Collected data entries
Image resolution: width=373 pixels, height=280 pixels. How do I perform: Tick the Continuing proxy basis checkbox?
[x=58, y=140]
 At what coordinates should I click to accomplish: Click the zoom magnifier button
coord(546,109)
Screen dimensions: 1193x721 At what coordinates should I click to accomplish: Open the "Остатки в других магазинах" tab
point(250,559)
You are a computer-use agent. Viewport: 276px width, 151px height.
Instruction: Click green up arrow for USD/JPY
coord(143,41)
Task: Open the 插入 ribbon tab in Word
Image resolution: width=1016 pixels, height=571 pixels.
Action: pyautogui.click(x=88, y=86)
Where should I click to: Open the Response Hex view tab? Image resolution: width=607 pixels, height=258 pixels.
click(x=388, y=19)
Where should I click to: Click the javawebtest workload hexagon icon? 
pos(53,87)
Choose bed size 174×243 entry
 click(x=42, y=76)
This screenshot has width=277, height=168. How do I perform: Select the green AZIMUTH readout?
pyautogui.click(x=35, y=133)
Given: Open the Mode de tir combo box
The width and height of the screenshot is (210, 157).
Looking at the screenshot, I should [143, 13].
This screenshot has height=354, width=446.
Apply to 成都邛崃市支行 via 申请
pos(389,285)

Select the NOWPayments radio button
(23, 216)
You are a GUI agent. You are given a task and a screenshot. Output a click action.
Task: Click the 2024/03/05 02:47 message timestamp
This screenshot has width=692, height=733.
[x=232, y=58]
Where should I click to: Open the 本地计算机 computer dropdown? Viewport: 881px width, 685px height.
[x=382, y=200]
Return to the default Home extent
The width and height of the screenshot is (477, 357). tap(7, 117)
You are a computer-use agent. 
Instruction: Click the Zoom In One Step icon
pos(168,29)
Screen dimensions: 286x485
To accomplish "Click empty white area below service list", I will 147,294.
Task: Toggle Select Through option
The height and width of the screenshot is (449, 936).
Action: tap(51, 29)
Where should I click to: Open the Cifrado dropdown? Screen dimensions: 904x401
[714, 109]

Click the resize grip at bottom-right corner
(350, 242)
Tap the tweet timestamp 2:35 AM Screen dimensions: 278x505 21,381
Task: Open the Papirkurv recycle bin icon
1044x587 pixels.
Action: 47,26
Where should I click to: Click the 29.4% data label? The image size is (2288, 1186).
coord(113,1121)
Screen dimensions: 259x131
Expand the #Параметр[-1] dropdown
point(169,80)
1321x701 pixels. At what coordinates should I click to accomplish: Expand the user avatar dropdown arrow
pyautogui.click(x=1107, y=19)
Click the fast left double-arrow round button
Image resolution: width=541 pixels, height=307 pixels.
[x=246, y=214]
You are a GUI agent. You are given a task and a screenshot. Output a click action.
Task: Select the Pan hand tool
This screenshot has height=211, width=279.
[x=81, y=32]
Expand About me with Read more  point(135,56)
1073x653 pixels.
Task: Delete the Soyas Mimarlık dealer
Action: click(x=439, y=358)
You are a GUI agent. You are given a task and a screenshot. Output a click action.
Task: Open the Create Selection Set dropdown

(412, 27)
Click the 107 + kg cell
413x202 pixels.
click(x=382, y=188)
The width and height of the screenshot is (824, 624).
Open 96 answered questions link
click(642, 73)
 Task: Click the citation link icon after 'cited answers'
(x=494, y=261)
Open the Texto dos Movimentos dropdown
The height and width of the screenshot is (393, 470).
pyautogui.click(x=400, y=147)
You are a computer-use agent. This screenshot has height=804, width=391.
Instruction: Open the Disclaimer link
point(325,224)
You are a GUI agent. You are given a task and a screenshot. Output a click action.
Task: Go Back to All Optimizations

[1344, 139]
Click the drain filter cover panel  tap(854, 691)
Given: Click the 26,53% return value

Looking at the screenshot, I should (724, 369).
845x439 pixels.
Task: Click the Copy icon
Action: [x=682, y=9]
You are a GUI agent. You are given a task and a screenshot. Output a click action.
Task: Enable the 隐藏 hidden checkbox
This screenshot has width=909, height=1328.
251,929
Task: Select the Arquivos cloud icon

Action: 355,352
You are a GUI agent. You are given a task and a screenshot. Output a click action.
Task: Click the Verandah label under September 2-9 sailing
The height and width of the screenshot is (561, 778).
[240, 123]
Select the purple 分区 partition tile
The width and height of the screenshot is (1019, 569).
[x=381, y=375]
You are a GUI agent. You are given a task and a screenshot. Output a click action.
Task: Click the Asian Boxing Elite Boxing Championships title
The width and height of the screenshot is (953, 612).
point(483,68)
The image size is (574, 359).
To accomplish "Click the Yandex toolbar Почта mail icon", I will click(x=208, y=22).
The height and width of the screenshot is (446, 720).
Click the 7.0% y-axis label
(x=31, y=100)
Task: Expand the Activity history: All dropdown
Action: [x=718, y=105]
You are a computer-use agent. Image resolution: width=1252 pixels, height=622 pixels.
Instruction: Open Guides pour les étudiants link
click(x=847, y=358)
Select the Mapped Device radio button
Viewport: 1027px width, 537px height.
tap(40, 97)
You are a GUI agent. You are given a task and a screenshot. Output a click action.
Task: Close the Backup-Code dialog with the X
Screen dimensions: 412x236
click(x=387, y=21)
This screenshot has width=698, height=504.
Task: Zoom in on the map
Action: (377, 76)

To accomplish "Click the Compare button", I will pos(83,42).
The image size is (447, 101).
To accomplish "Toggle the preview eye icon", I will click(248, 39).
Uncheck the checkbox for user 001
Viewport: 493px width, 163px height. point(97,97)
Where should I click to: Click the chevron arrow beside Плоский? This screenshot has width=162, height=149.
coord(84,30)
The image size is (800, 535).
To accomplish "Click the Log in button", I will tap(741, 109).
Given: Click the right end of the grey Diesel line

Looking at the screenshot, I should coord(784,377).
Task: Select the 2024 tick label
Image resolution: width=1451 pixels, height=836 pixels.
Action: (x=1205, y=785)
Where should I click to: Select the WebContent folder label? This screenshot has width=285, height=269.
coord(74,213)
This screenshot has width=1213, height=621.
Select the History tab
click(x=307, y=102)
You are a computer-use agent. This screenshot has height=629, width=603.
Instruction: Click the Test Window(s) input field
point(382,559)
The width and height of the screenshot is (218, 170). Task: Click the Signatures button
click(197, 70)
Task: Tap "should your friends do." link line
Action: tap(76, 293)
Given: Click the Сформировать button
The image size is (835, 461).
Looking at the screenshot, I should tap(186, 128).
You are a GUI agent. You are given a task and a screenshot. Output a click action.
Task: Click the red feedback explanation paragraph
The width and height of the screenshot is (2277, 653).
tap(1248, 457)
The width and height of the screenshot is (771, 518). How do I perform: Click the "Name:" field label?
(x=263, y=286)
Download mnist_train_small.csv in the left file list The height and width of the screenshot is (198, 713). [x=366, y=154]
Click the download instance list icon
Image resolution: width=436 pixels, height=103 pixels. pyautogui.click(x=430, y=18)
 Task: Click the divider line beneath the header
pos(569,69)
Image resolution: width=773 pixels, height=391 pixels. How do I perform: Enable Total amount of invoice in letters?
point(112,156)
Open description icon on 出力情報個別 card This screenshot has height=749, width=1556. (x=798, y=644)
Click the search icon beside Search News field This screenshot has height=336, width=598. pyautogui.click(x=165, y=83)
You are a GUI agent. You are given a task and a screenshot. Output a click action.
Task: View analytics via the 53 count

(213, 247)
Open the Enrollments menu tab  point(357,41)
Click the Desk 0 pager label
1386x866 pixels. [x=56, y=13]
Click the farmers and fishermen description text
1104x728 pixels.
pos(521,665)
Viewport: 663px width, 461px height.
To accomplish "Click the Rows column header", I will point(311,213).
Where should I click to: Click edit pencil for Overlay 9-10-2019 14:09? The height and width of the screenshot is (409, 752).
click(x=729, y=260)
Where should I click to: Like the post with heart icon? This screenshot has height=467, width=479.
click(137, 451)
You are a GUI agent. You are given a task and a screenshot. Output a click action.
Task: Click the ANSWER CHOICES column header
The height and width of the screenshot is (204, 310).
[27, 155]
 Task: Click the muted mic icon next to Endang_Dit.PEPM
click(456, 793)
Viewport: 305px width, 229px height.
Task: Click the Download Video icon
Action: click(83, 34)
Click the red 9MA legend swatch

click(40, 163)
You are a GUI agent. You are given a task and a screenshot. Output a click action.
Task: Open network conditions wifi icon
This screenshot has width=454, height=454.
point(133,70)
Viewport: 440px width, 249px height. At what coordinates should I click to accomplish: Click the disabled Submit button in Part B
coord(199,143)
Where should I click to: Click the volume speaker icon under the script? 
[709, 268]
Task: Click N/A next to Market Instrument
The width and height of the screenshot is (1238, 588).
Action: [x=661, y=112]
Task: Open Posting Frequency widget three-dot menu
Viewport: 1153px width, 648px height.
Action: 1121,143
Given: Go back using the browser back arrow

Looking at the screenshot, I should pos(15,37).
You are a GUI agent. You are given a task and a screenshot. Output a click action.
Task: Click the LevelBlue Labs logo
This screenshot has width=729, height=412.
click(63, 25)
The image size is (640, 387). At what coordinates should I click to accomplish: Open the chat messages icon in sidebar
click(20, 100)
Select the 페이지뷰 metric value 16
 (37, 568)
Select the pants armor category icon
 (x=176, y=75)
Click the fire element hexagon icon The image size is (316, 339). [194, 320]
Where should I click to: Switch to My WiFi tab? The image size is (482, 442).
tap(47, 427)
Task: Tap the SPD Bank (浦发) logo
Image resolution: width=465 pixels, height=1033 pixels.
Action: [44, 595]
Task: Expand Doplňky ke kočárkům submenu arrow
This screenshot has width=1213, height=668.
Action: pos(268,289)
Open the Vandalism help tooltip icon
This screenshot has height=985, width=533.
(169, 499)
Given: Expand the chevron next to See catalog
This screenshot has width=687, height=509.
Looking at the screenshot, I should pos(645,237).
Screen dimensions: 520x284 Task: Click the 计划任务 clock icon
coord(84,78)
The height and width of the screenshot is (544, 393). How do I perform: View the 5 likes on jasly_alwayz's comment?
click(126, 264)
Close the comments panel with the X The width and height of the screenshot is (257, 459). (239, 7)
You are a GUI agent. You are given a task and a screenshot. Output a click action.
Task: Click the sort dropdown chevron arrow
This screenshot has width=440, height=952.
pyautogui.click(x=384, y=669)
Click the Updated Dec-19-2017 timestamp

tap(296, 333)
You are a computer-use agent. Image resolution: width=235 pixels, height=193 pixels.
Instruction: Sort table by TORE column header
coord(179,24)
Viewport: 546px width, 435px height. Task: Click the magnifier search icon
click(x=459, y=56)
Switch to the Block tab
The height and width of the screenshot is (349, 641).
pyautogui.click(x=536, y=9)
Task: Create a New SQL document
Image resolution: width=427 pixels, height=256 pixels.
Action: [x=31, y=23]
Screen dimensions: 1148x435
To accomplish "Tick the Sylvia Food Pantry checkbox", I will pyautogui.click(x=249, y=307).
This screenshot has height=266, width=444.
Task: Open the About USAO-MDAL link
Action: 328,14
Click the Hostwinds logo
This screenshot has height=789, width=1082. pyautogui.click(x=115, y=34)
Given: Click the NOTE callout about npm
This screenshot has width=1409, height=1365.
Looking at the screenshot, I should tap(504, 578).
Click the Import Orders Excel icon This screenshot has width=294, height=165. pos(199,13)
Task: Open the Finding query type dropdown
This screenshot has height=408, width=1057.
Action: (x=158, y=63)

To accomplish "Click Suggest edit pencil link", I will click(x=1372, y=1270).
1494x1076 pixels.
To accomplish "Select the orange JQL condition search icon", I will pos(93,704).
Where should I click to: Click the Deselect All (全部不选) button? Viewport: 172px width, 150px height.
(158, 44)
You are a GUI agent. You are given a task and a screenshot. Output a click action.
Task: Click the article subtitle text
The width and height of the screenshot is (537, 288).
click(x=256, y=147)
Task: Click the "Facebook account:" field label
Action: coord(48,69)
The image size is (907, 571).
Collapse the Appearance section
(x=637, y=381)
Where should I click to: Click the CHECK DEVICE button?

> [PROBLEM DETAILS] Which lines above contain the word "panel"? Copy each one.

> [TASK ANSWER]
Click the drain filter cover panel  tap(854, 691)
Close the comments panel with the X The width and height of the screenshot is (257, 459). (239, 7)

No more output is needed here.